* [Текст документа]
——

Председатель совещания Уваров сказал: «Я с Рамзиным не был знаком (при этом он перекрестился), никогда с ним не встречался, но я был арестован, у меня отняли партбилет из-за клеветнического показания Рамзина. Я многое пережил, находясь в тюрьме, на допросах у следователей в течение восьми месяцев. В конце концов меня выпустили из тюрьмы, вернули мне партбилет. А вот моего начальника по службе, старого члена партии, участника революции по клевете Рамзина арестовали. Он энергично протестовал против ложных обвинений и от сильного волнения в процессе допросов на следствии умер».
По доносу Рамзина был арестован М. А. Михеев — после войны он был избран членкором Академии наук СССР, позднее и академиком. Он подвергался допросу девять месяцев. Все обвинения, которые предъявляли следователи к нему, были ложными, клеветническими. Его отпустили… Многие специалисты, узнав, что я работаю вместе с Рамзиным, искали случая встретиться со мной. Таких встреч было много. Все меня предупреждали, чтобы я не работал вместе с ним, что рано или поздно он со мной расправится, что он очень опасный человек, имеет поддержку спецорганов… Я встречался со специалистами, которые вызывались на допрос к следователям. Все они говорили, что процесс «промпартии» был придуман и сценарий этого процесса составлен органами и прокуратурой по указанию Сталина.
В конце мая 1943 года я вернулся с фронта из части Первой воздушной армии в Москву, и мне передали телеграмму от Г. М. Кржижановского: «Организуй вызов Рамзина в Москву».
Столица в это время находилась на чрезвычайном положении, для въезда в нее нужен был специальный пропуск. Мне посоветовали обратиться к уполномоченному ГКО Кафтанову. Он принял меня, а сам ушел в соседнюю комнату, очевидно, согласовать вопрос по телефону. Через десять минут вернулся и сказал:
— Пошлите от себя телеграмму Кржижановскому: «По не зависящим от меня причинам вызов Рамзина не состоится».
Я пошел на телеграф. Через десять дней получил вторую телеграмму от Кржижановского: «Встречай Рамзина сегодня выехал Москву»… Я встретил профессора Рамзина на сортировочной станции Казанского вокзала. Специальный вагон, в котором он ехал, не был подан на платформу вокзала. Он мне сообщил, что приехал в Москву по телеграмме ЦК партии, подписанной Маленковым, а завтра мы едем в ЦК ВКП(б).
На следующий день пошли к Маленкову: мне выдали разовый пропуск, а Рамзину на десять дней. В приемной Маленкова нас встретил его секретарь и сказал, что по указанию товарища Сталина Леонида Константиновича вызвали в Москву по служебным делам…
Через несколько дней я прочитал в газетах постановление Совнаркома СССР о том, что профессору Рамзину присуждена Сталинская премия первой степени. Вне очереди. Указом Президиума Верховного Совета СССР Рамзин был также награжден орденом Ленина. После этих наград ВАК утвердил Л. К. Рамзину без защиты диссертации ученую степень доктора технических наук.

——

* [Блок данных]
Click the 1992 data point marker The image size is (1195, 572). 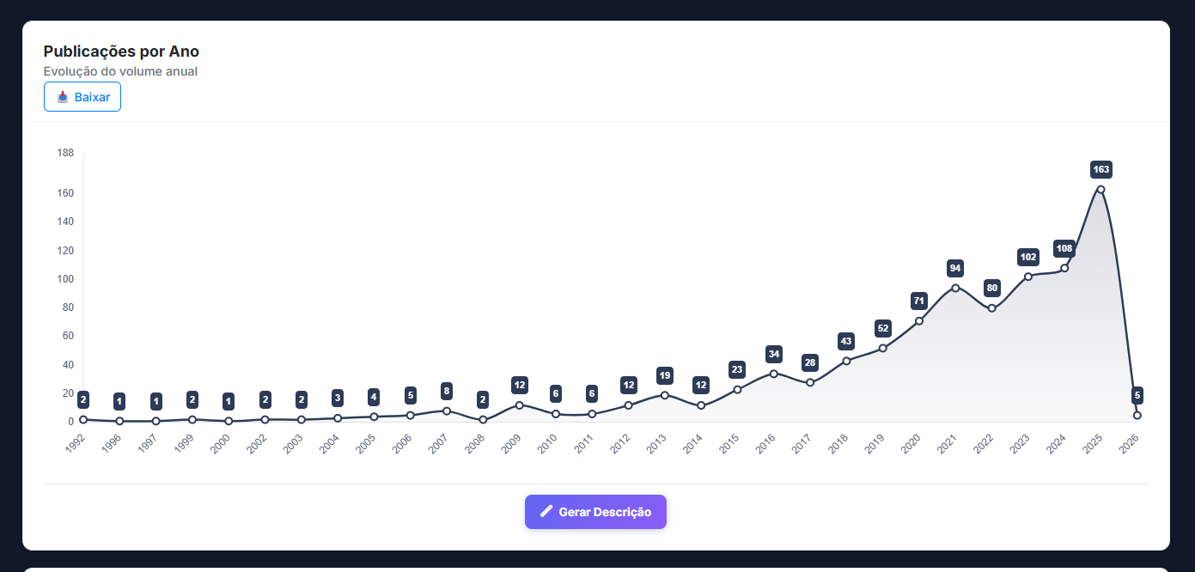[83, 420]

——

* [Задания]
1. Выпишите из текста о Рамзине отрывок, начиная со слов «По доносу Рамзина» и заканчивая словами «по указанию Сталина.».
2. Сколько времени, согласно тексту о Рамзине, допрашивали М. А. Михеева?
3. Продолжите текст о Рамзине после его последнего предложения.

* [Ожидаемые ответы]
1.
По доносу Рамзина был арестован М. А. Михеев — после войны он был избран членкором Академии наук СССР, позднее и академиком. Он подвергался допросу девять месяцев. Все обвинения, которые предъявляли следователи к нему, были ложными, клеветническими. Его отпустили… Многие специалисты, узнав, что я работаю вместе с Рамзиным, искали случая встретиться со мной. Таких встреч было много. Все меня предупреждали, чтобы я не работал вместе с ним, что рано или поздно он со мной расправится, что он очень опасный человек, имеет поддержку спецорганов… Я встречался со специалистами, которые вызывались на допрос к следователям. Все они говорили, что процесс «промпартии» был придуман и сценарий этого процесса составлен органами и прокуратурой по указанию Сталина.

2. Девять месяцев.

3.
Осенью 1943 года институт вернулся в Москву. По указанию Сталина Совет Министров СССР выделил для Рамзина штатную единицу на ученое звание члена-корреспондента АН СССР. Большому вниманию к нему со стороны Сталина Леонид Константинович был рад и взволнован настолько, что после всего этого заболел. А Глеб Максимилианович Кржижановский вызвал меня к себе в кабинет и просил срочно оформить документы «личного дела Рамзина» для баллотирования на выборах его в члены-корреспонденты АН СССР.
До нашего личного знакомства я Рамзина знал мало, но в своей инженерной работе часто пользовался его трудами при расчете процессов сушки материалов и горения топлива для конструирования промышленных топок. По газетным статьям я знал его как врага нашего народа. Сотрудники лаборатории ЭНИНа чувствовали в лице Рамзина талантливого научного руководителя. Он обладал уникальной памятью, обширными знаниями, особенно в области теплоэнергетики. С ним работать было легко и плодотворно, как при проведении опытов, так и при обобщении экспериментальных данных. Он своим тактом, знаниями и энергией умел мобилизовать коллектив сотрудников.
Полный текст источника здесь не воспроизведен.